In a recently published decision, the Second District Court of Appeal in Desolina Di Lauro v. City of Burbank, held that a plaintiff could not maintain a class action under the California Public Records Act (CPRA). The plaintiff, who had allegedly requested past utility bills through a city website and did not receive a response, filed a CPRA lawsuit against the City on her behalf and similarly situated class members. Key points from the decision:

1. CPRA does not permit class claims.
The Court of Appeal confirmed the CPRA does not allow class actions, even with sufficient allegations for an individual CPRA claim.

2. Judicial relief under CPRA is limited to individual who made the records request.
The CPRA restricts judicial relief only to the individual or entity that are named on the submitted records request, and only if the agency improperly withholds records. (Gov.

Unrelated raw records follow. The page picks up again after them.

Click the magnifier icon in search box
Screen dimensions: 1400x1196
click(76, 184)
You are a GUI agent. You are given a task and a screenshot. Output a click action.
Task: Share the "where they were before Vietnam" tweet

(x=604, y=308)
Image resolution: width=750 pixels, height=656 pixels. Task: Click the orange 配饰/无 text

Code § 7923.000.) This confirms that only individuals or entities named in a records request may pursue CPRA claims, provided they can show the agency failed to adequately respond.

3. No CPRA Relief for Unnamed Parties.
The Court held extending CPRA relief to non-named parties does not enhance public access, as the law is meant to determine whether a specific requestor is entitled to records.

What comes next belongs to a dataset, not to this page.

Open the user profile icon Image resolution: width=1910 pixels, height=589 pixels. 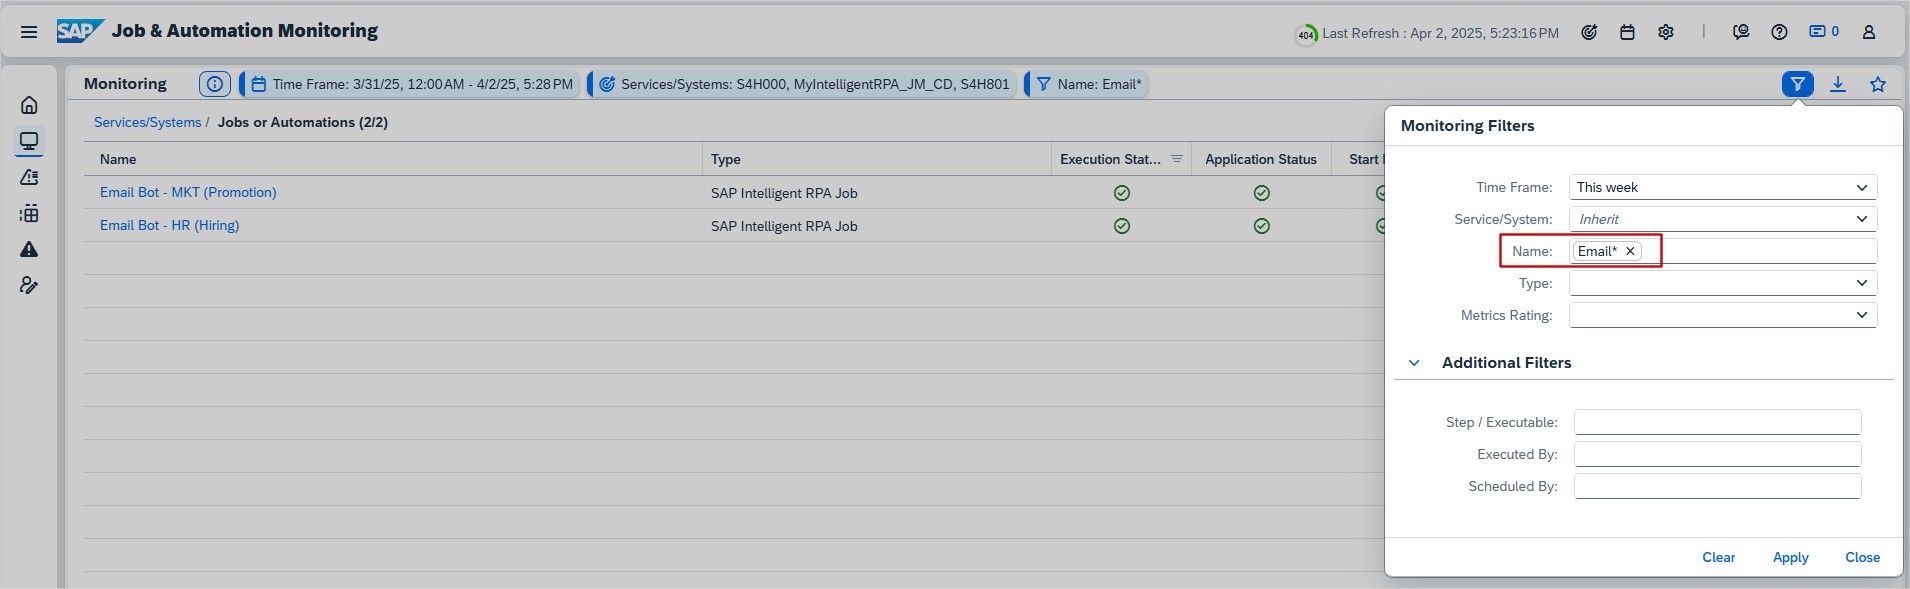(x=1868, y=32)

Lessons Learned: This ruling highlights the importance of best practices for both citizens and agencies under the CPRA, especially when it comes to requests submitted through websites. Agency websites should make it clear how citizens can make CPRA requests, and agencies need to systematically monitor websites for any requests to ensure timely responses. Individuals and entities should take care to identify themselves in CPRA requests so that they can maintain the right to enforce the CPRA in court as needed. This is especially important as many agencies permit individuals to submit anonymous requests online—often to protect privacy—but such anonymity can preclude the requester from having standing to seek judicial relief.